Thursday, July 24, 2014

Sleeping Thru Class

Researchers have finally proven what every parent has always known: children who do not get enough sleep do not learn as well as those students who've had a good night's rest. Furthermore their research shows that naps just don't cut it. What students really need for peak performance is a solid eight to ten hours of high REM sleep.

With researchers characterizing America's childhood sleep depravation a crisis the White House leapt into action. Obama has directed the Education Department to craft a pilot plan to expand some existing schools to create public boarding schools and is redirecting funds to provide grants to kick-start these efforts. The grants are expected to cover all startup costs and increased operational costs for the first three years and while the money will originate with the federal Department it will be allocated by each state's Department of Education.
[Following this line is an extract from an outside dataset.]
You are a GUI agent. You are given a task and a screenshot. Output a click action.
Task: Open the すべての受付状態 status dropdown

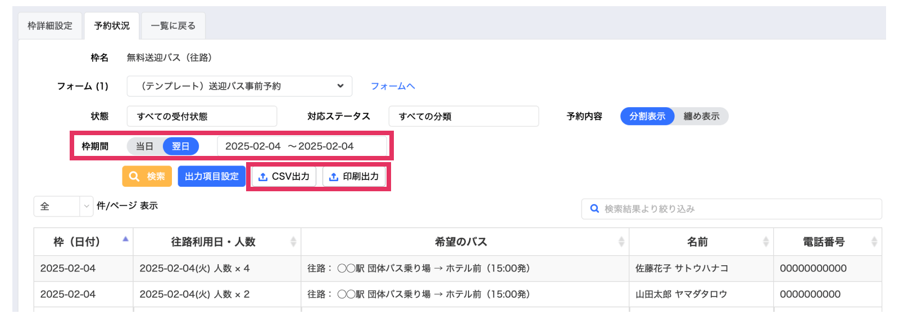[x=202, y=116]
Initially these schools are expected to operate where identified need is greatest but a spokesman for Arne Duncan made it clear that "this affects more than just traditional at-risk children--this is an issue that cuts across all segments of America," adding "we expect these programs to take hold throughout each and every state." Further comments indicate that the DOE sees this program as imperative to fostering a well educated population that can support civic engagement and become productive members of society who can actively engage in our democratic society.

When asked how this might impact parents the spokesman replied "parents are welcome at all school events that are open to the public and will certainly maintain visitation at most holidays and key events like birthdays. Furthermore all religious events, like confirmations and bar mitzvahs will be held offsite with parents attending by invitation." He made it clear that this was in the best interests of the student and well within the purview of public schools in America: "when we find children being abused we protect them, when hungry we feed them and when they come to use too tired to learn we will take them in and ensure they have adequate rest. That's what public schools are for."

Supporters of the program tout the educational advantages and point out that there is no cost to the participating schools and suggest that local systems would be foolish to walk away from Federal grant money. Though few in number some outspoken critics see this as an unnecessary expansion that will overburden public schools that are already taxed to the limit.